No, but I think it'll be interesting how our self-documentation of our lives will change our ancestor's perspective of us, versus my perspective of my ancestors.
For instance, if you ask me about my grandmother's father, I'd say something like, "oh, he was a Polish immigrant, fled Poland on the eve of World War 1, who opened a shoe store in New Hampshire and had a farm, raising silver foxes, pigs, & goats. He forced his kids to speak English in the house even though they were Polish, and he taught my grandmother how to cane chairs. My mother called him Dziadu (Dziadik)." That's basically the extent that I know about him off hand that I could recite... Mostly stuff my grandmother would tell us when we were kids.
But, my ancestors, if they're able to peal themselves away from 4D Augmented Reality Sex Pods, will be able to go to some archive of my twitter account and see that Great Grandpa Albatross had a bout of Loose Bowels on April 18, 2019, probably on account of turkey sausage meatballs that Great Grandma Albatross posted on Instagram archive the night before.

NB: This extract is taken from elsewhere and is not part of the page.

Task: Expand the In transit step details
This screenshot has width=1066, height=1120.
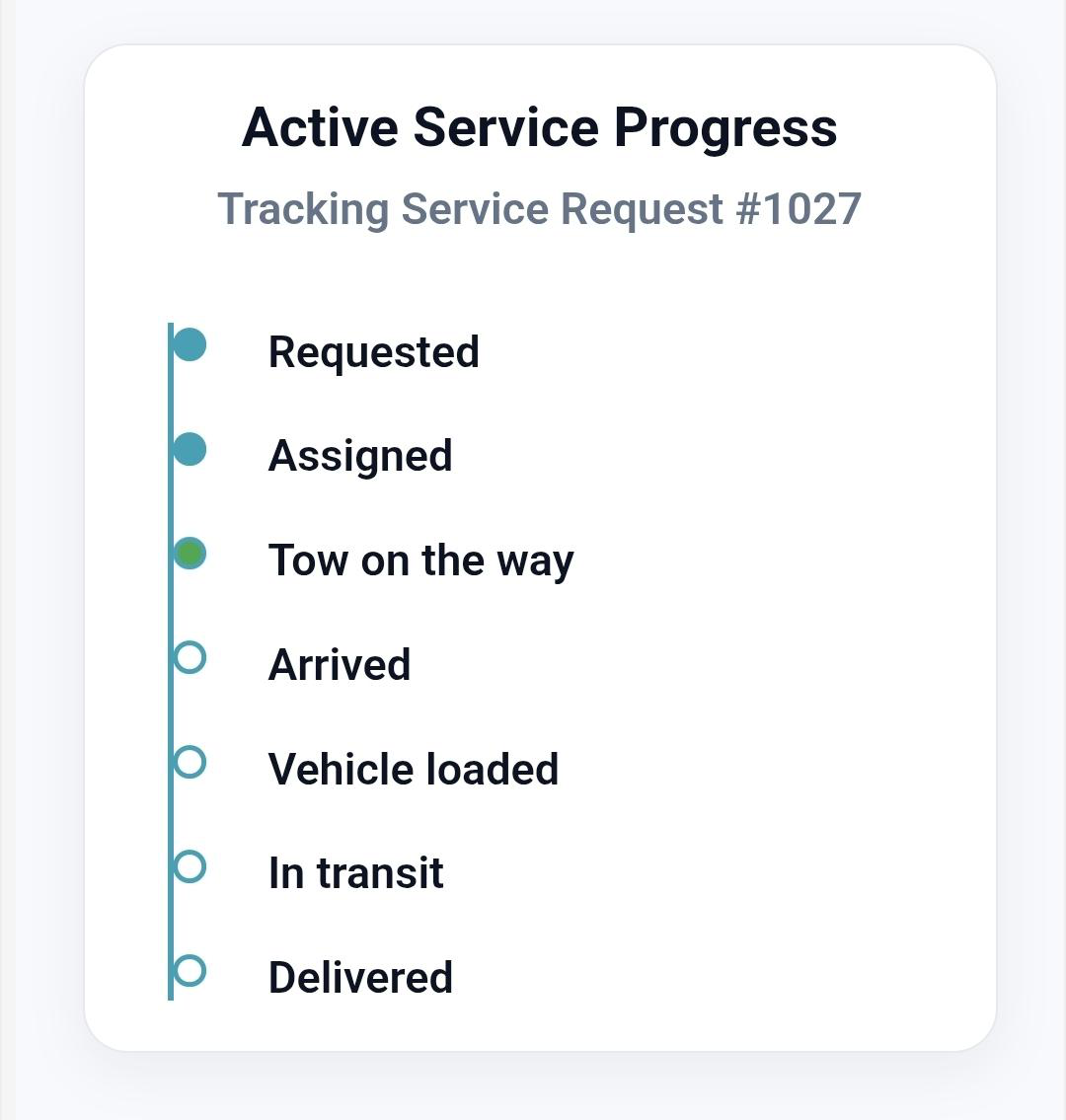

I'm not afraid or nervous about it, but I think the perspective of us as the first digital generation will be different than the perspective of every generation that came before. You'd probably have to go back to something like expanded literacy or the availability of pen and paper before you'd see such a significant shift in documenting previous generations versus the present generation, but even those slowly came to different areas over time, where as the rise of casual self-documentation on something like social media has swept virtually the entire world in 20 years.